As beatas adoram fazer liturgias e parecera, a quem está de fora, que essas imaculadas almas se insurgem através da ética e da moral alheia para praticarem todas as iniquidades que não mostram ao mundo. Adoram dar conselhos sem que lhes peçam e gostam de ficar bem nas fotografias, não por serem vaidosas, mas por acreditarem que zelam pela ordem religiosa pública. Elas não conhecem a vida, exceto a pequenez das vidas em que vivem, nos lamaçais que alimentam da vida alheia.

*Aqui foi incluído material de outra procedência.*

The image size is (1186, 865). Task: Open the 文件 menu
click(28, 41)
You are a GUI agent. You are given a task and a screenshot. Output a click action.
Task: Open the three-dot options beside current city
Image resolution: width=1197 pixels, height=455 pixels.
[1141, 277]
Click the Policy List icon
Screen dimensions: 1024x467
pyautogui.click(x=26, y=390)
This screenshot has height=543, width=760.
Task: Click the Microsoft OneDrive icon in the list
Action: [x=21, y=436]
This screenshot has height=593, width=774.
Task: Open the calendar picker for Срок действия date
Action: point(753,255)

E a gente que as observa vai aprendendo a evitar o cultivo de amizade com tais personagens beatificadas, porque só se junta quem se parece.

E nos umbrais que sabemos existir, uma fila extensa vai ganhando forma e, só do outro lado, na total escuridão se apercebem que os seus semelhantes continuam no caminho da desevolução, isto é, desenvolvendo o mais do mesmo dos que lhe precederam, sem nem lhes passar pela cabeça, tão cheia de merda, que o caminho é ao contrário, para a frente, adiante, porque todas essas vidas erráticas já foram desinfestadas e já encontraram uma outra forma de se purgarem, de se limparem, na escolinha celestial, a fatídica que nos limpa o sebo que carregamos para todo o lado, semeando o mal a cada lugar, a cada ser que tenha o infeliz percalço de as encontrar. 

Aos domingos, as mentes esvaziadas de sabedoria, enchem-se de volúpia, a lascívia dos pobres de espírito, pós celebração dominical, pós a retirada das roupas de estimação, pós as hóstias mal tragadas, e finalmente, voltam a encher-se do esterco que semeiam o atraso civilizacional. E não há nada pior que o humano instintivo e oco. Num regresso eterno à promiscuidade do Paleolítico. 

E nós vamos aprendendo que, por mais domingos que corram, por mais tempo que passe, a verdadeira estupidez mantém-se enraizada nas beatas de igreja e nas beatas de todo o lado. E é preciso dizê-lo, ler em voz alta, as vidas escolhidas por estes seres que ao tornarem indignas as outras pessoas com quem convivem, tornam-se ainda menos dignas de se perpetuarem. Mas não se enganem. As beatas reproduzem-se, é coisa que vai de pais para filhos, de filhos para netos e por arremesso, todos os parentes e amigos que se cruzam com esta classe social que tem o nome de ignorância e perfídia. 

Eu aos domingos e não só, dedico-me a ler as pessoas. E a praticar o perdão com o respetivo afastamento obrigatório. O tal que me foi concedido. Noblesse oblige.